In my elementary linear algebra class we did many problems like this without the Jordan Normal Form, etc, which I picked up later. So I will try to give a simpler explanation.
a) Recall that a matrix is non-invertible if it has nonzero vectors in its null space. This also means that those vectors are eigenvectors corresponding to the eigenvalue $0$. So what if $\text{null } A =\text{span }{(1,0,0)}?$ This is the case where an eigenvalue of $A$ is 0. However, you CANNOT conclude this from your givens, because you have no hypothesis on what the eigenvalue of $\text{span }{(1,0,0)}$ is.
b) Now, $A$ is a linear operator on $\mathbb R^3.$ This means that $A$ has a real eigenvalue, because the characteristic equation of $A$ is a cubic, so it has a real root. What if two of those roots were imaginary? Then $A$ would have its one-dimensional eigenspace, as given, but would not have a repeated eigenvalue.

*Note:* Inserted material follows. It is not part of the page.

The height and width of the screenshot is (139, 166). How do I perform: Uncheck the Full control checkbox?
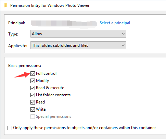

c) This one is true. A matrix is diagonalizable if and only if has $n$ linearly independent eigenvectors, where $n$ is the dimension of the vector space it operates on. This means you need $3$ linearly independent eigenvectors where you only have one! An easy to remember this is that, to diagonalize a matrix $A$, you need to be able to write it as $A = PDP^{-1},$ where $P$ is an $n$ x $n$ matrix whose columns consist of eigenvectors of $A.$ Remember that $P$ is invertible if and only if it has linearly independent columns, and you are done.